Хейл ощутил тупой нажим, когда вакцина стала входить в его тело, и испытал облегчение, когда врач выдернул иглу. Медсестра вручила Хейлу листок со списком возможных побочных эффектов; выходя из кабинета, он скомкал бумагу и швырнул в мусорную корзину. В прошлом он уже испытал многие из этих симптомов — и остался жив. А это было все, что он хотел знать.
После укола нужно было подняться на третий этаж для беседы с доктором Аланом Маккензи, гномоподобным человечком, который из раза в раз засыпал Хейла вопросами о детстве, взаимоотношениях с другими людьми и сексуальных фантазиях. Ответы Хейла, большинство которых он выдумывал на ходу, заставляли Маккензи пыхтеть трубкой, выпуская облачка приправленного ароматом вишни дыма, и сосредоточенно делать пометки в тетради на спиральной пружине.
Двери лифта открылись, и Хейл увидел среди ждущих на этаже знакомое лицо. Много времени минуло с того момента, как закончился проект «Авраам» по первым экспериментам с прививками, но вид Касси Эклин вызвал поток воспоминаний. Стерильная обстановка, долгие беседы и кое-что еще. Несомненно, физическое влечение, но также и нечто другое, чего раньше Хейл никогда не испытывал. И чего ему остро не хватало с тех самых пор.
Лицо Касси просветлело.
— Натан? Это ты! Я сегодня видела сержанта Кавецки, и он сказал, что ты здесь. Как раз собиралась спуститься в клинику, чтобы тебя разыскать.
Улыбнувшись, Хейл схватил ее кисть обеими руками.
— Касси… какая неожиданность! И какая приятная неожиданность. Ты выглядишь восхитительно.
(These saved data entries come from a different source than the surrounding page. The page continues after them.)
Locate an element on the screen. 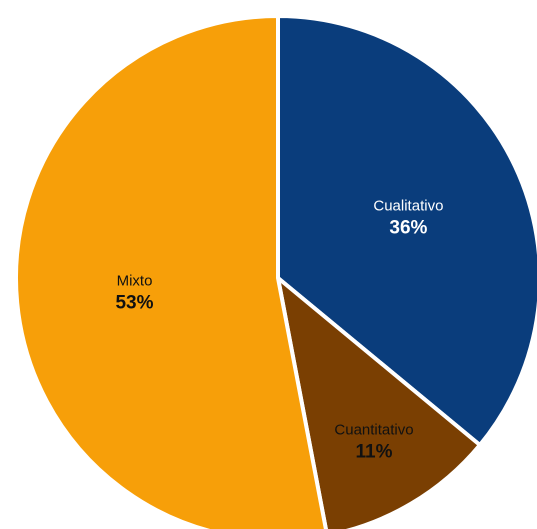 Image resolution: width=537 pixels, height=529 pixels. slice-value-mixto: 53% is located at coordinates (134, 304).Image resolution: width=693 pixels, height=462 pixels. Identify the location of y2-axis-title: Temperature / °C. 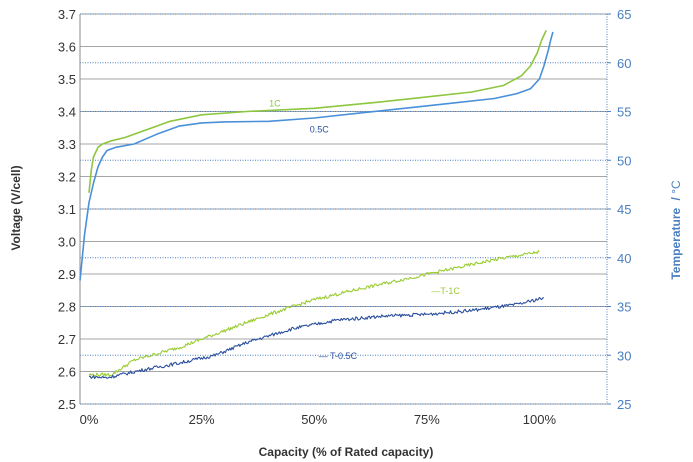
(676, 230).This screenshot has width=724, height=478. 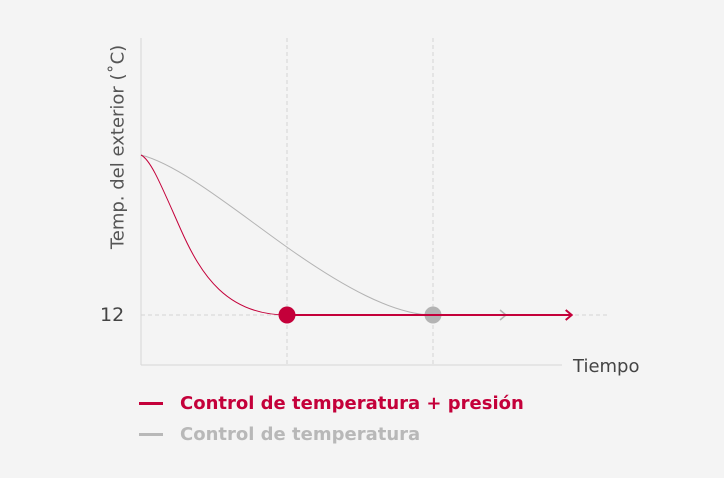 I want to click on y-axis-label: Temp. del exterior (˚C), so click(x=118, y=147).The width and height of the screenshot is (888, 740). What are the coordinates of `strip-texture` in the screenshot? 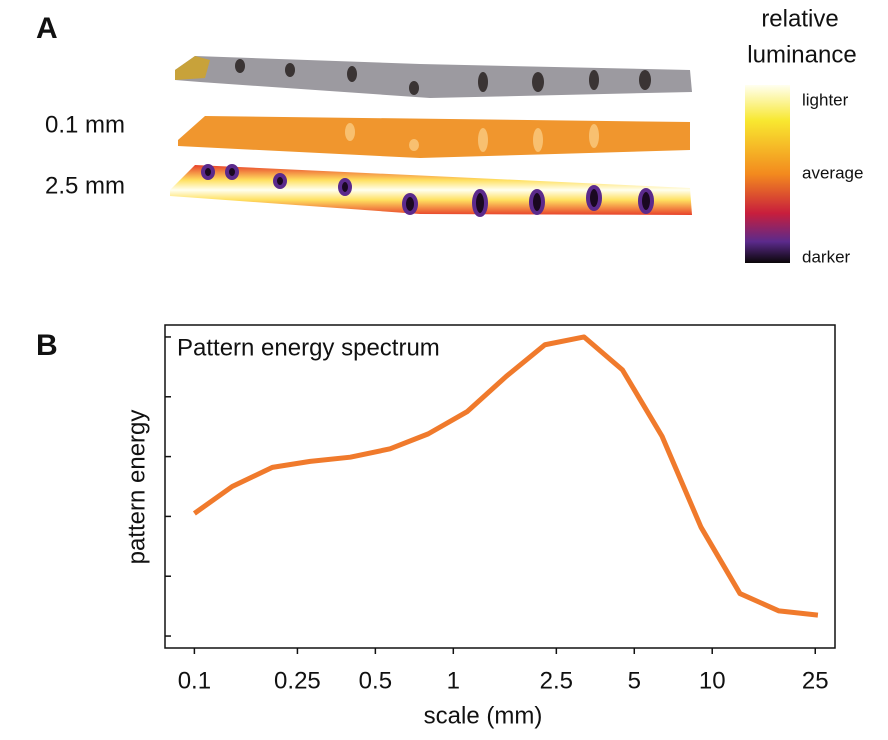 It's located at (472, 138). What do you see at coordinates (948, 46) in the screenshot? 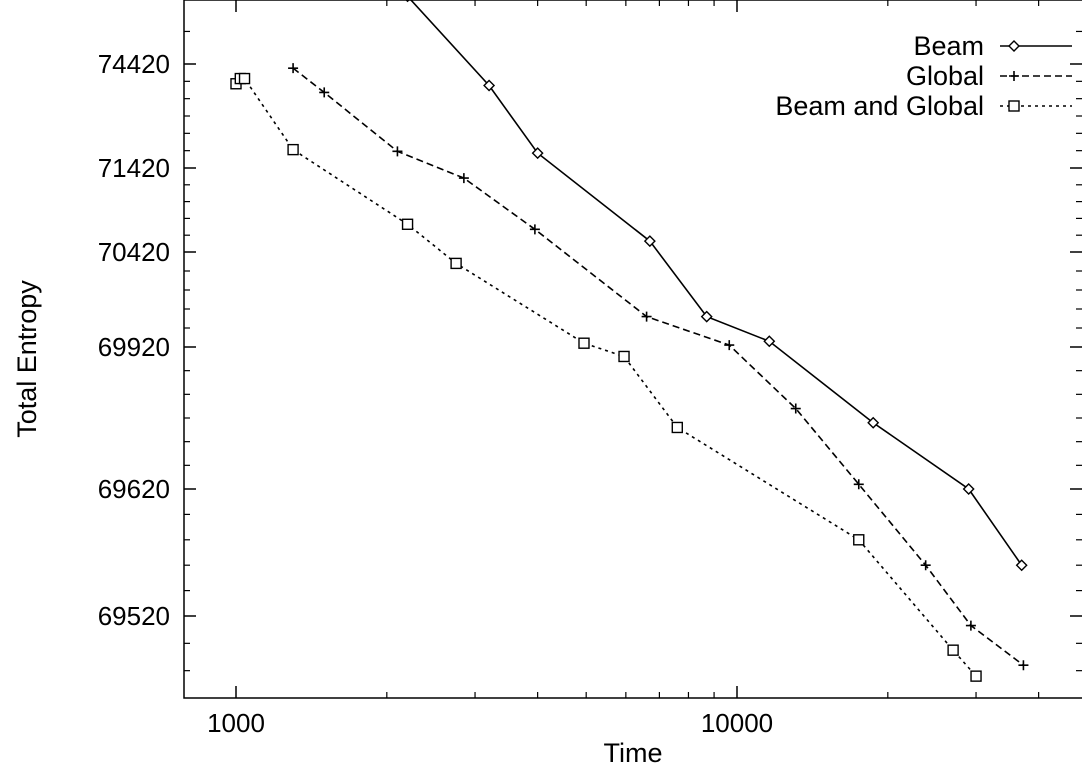
I see `legend-label: Beam` at bounding box center [948, 46].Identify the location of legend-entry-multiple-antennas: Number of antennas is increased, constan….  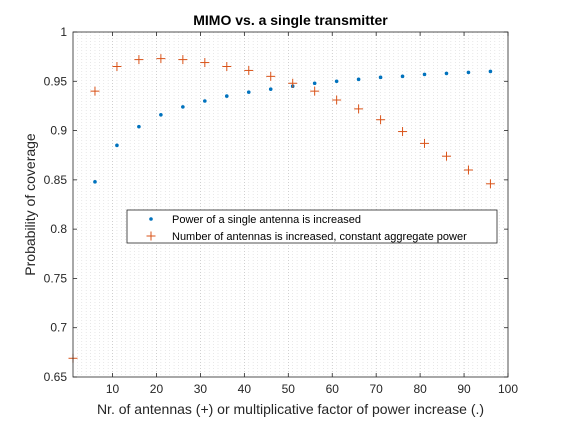
(320, 237).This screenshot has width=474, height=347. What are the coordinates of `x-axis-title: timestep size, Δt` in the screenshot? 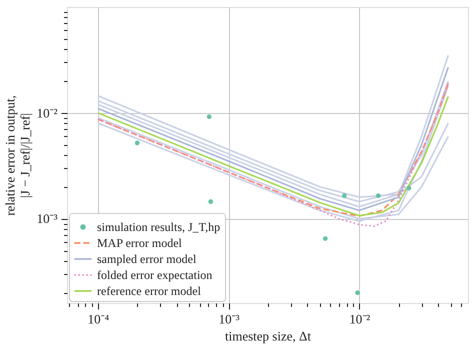 It's located at (268, 336).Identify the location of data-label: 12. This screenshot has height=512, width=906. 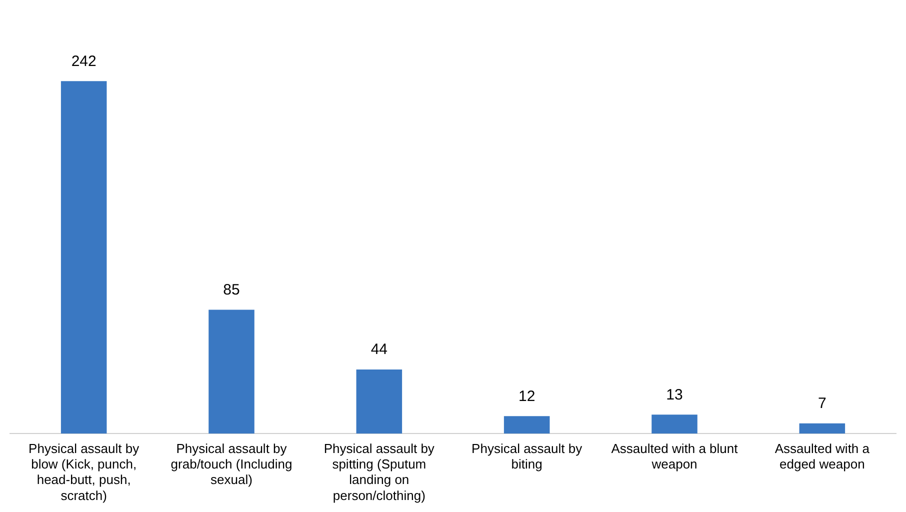
(527, 396). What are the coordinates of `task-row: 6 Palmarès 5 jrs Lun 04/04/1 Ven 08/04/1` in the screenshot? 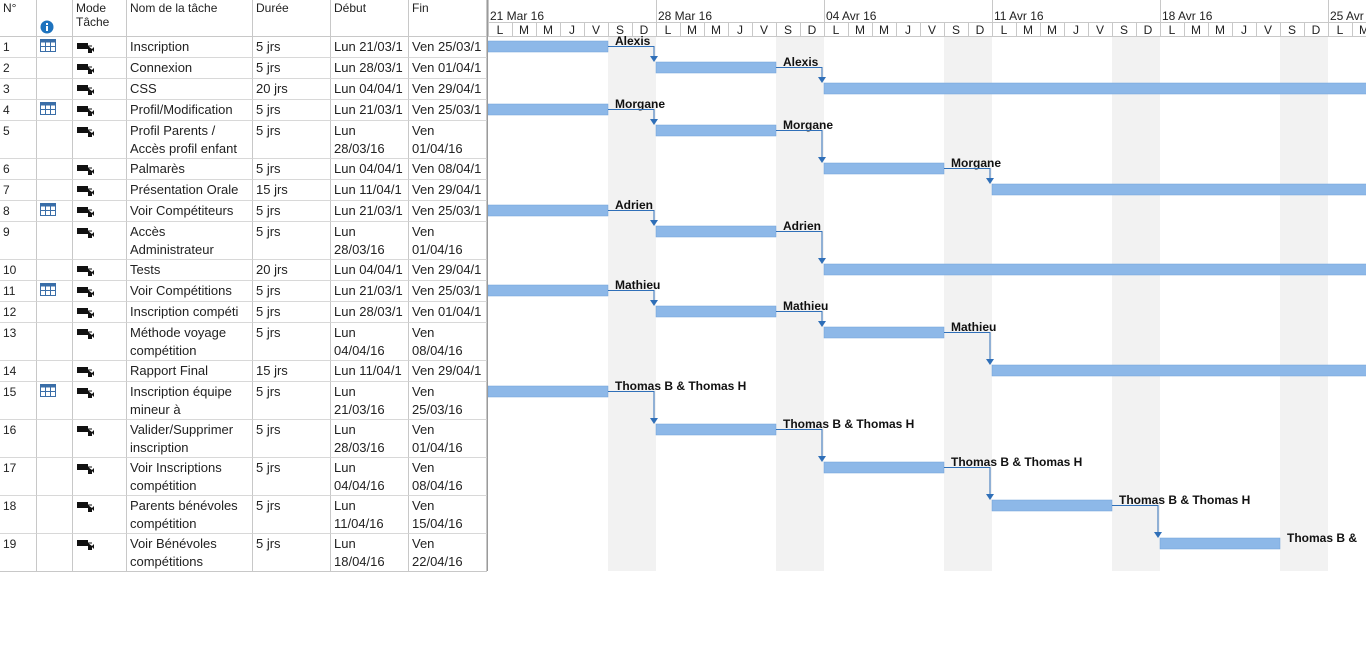 It's located at (244, 170).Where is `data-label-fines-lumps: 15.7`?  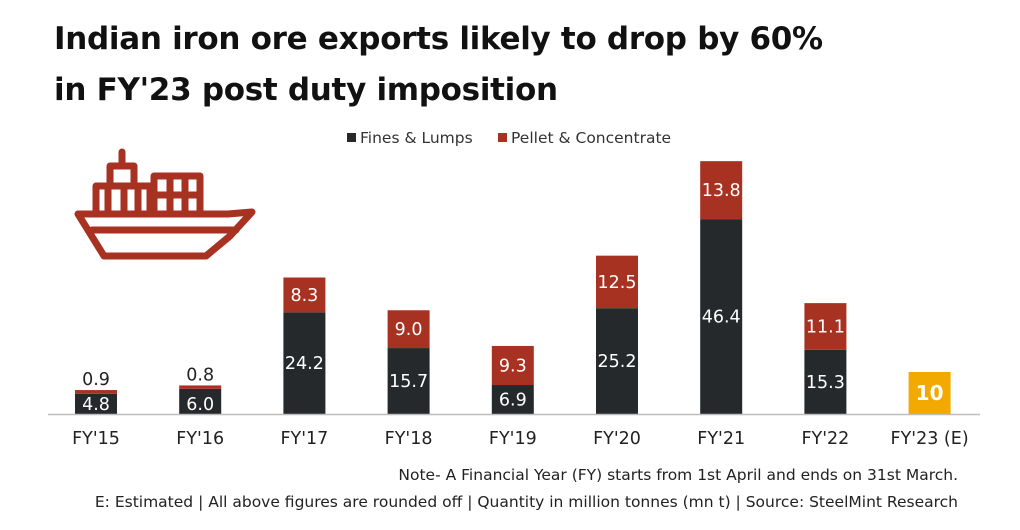
data-label-fines-lumps: 15.7 is located at coordinates (408, 382).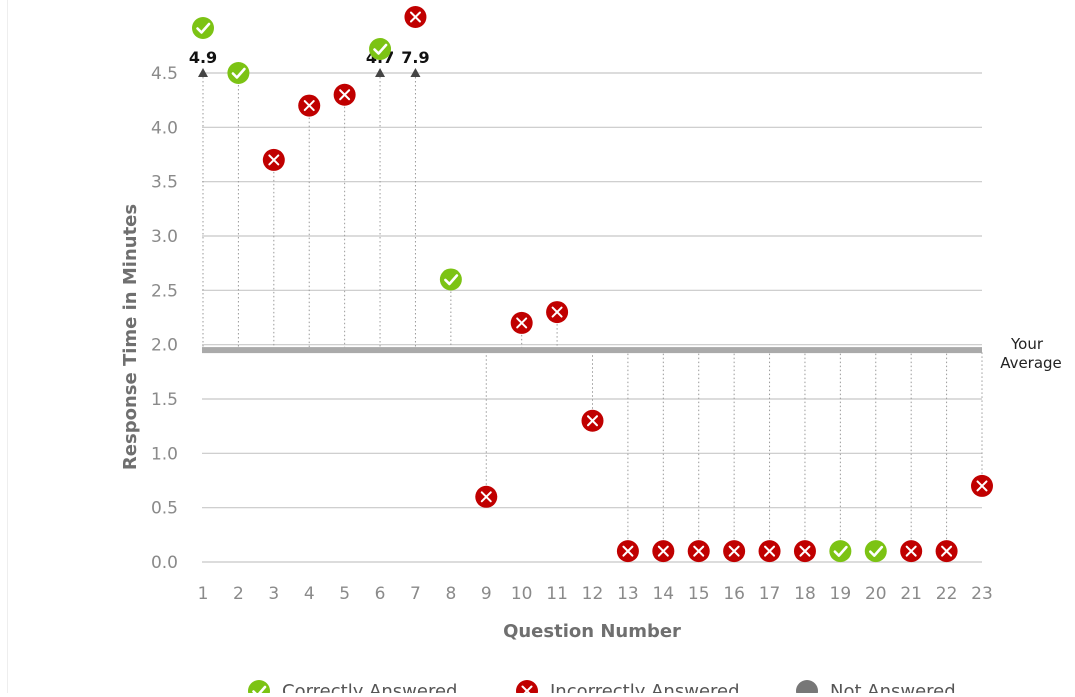 The image size is (1075, 697). What do you see at coordinates (645, 687) in the screenshot?
I see `legend-label: Incorrectly Answered` at bounding box center [645, 687].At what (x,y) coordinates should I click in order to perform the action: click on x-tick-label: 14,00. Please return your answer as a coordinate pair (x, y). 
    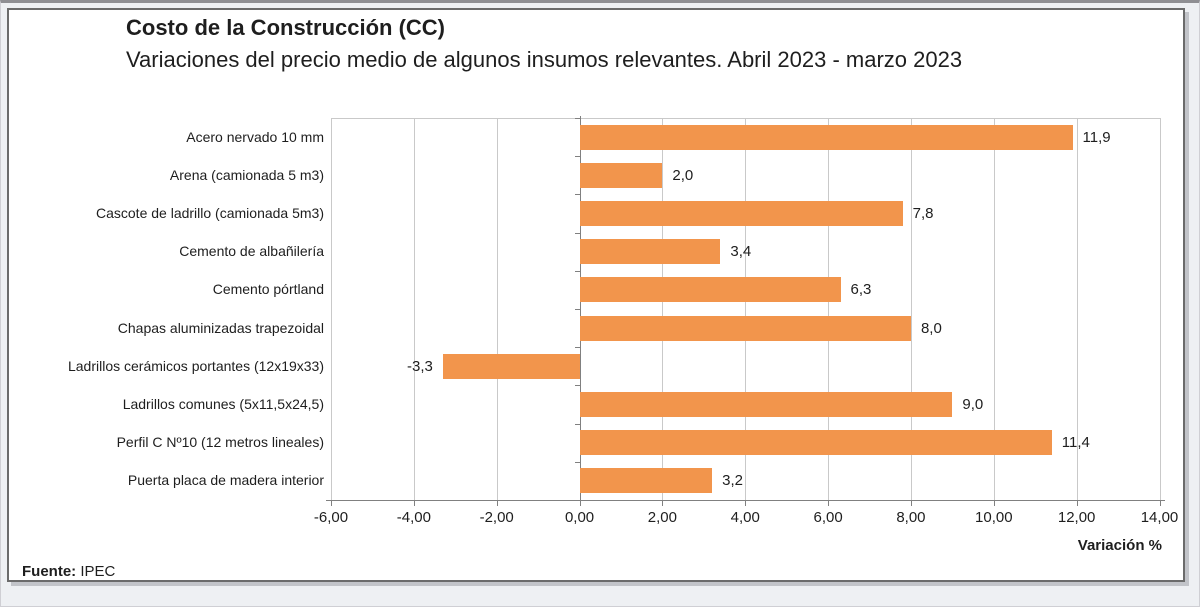
    Looking at the image, I should click on (1160, 518).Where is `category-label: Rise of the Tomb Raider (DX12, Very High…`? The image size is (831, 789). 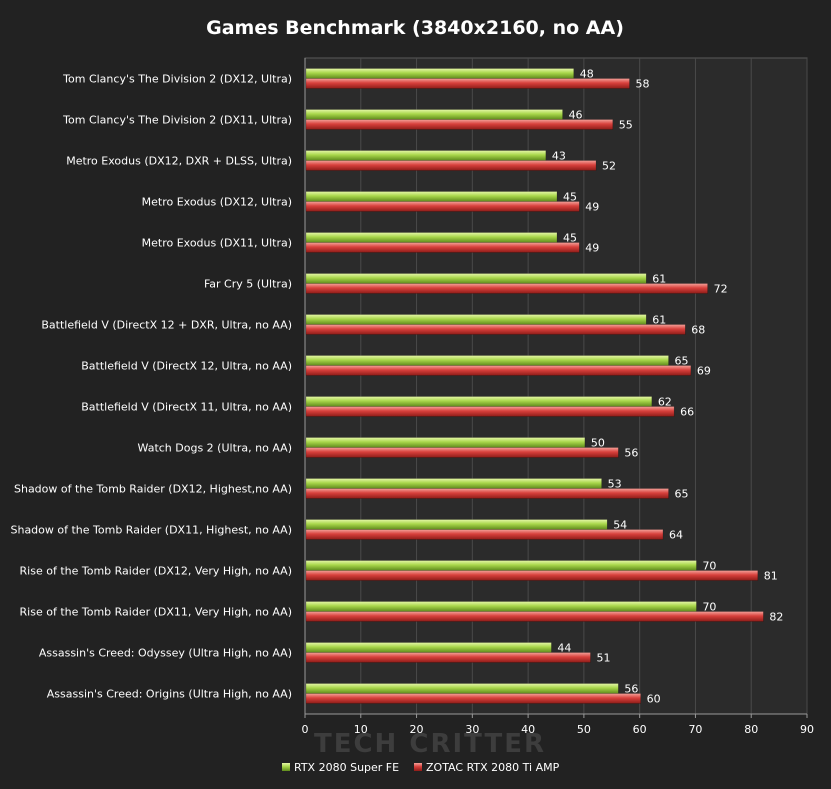
category-label: Rise of the Tomb Raider (DX12, Very High… is located at coordinates (156, 572).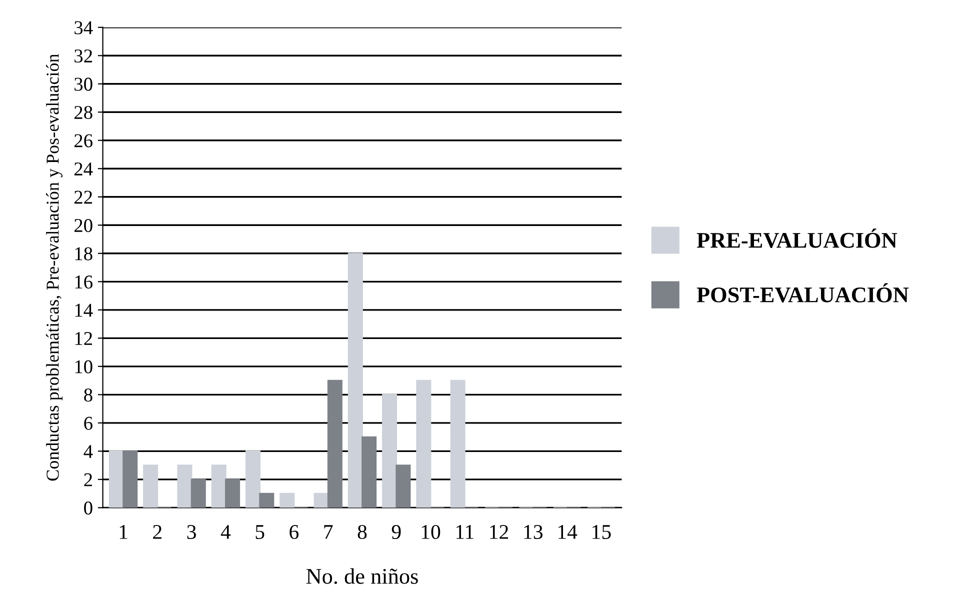  What do you see at coordinates (226, 532) in the screenshot?
I see `x-tick-label: 4` at bounding box center [226, 532].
Хейл заметно осунулся, выглядел измученным, но она солгала, радостно воскликнув:
— И ты тоже!
Он взглянул на часы.
— Через несколько минут я должен быть на приеме у доктора Маккензи… Есть какая-нибудь надежда, что ты освободишься к обеду?
— Я ждала этого вопроса. И я полностью в твоем распоряжении. Буду ждать в кафе «Аламеда»… Это в двух кварталах к востоку от центра, на Аламеда-авеню. — Она оглянулась по сторонам. — И еще, Натан…
— Да?
— Мне бы не хотелось, чтобы ты упоминал о нашей встрече в разговоре с Маккензи.
Хейл ухмыльнулся.
— О какой встрече?
И с этими словами ушел.
Покинув Денверский федеральный центр через ворота, выходящие на Аламеда-авеню, Хейл повернул налево. Капрал ему козырнул, он ответил на приветствие и шагнул в сторону, обходя лужицу талого снега. Сделав свои ответы как можно более краткими, Хейл освободился в рекордный срок. Ему уже довольно давно не приходилось бывать в обществе женщины, тем более такой привлекательной, и он с нетерпением ждал обеда с Касси.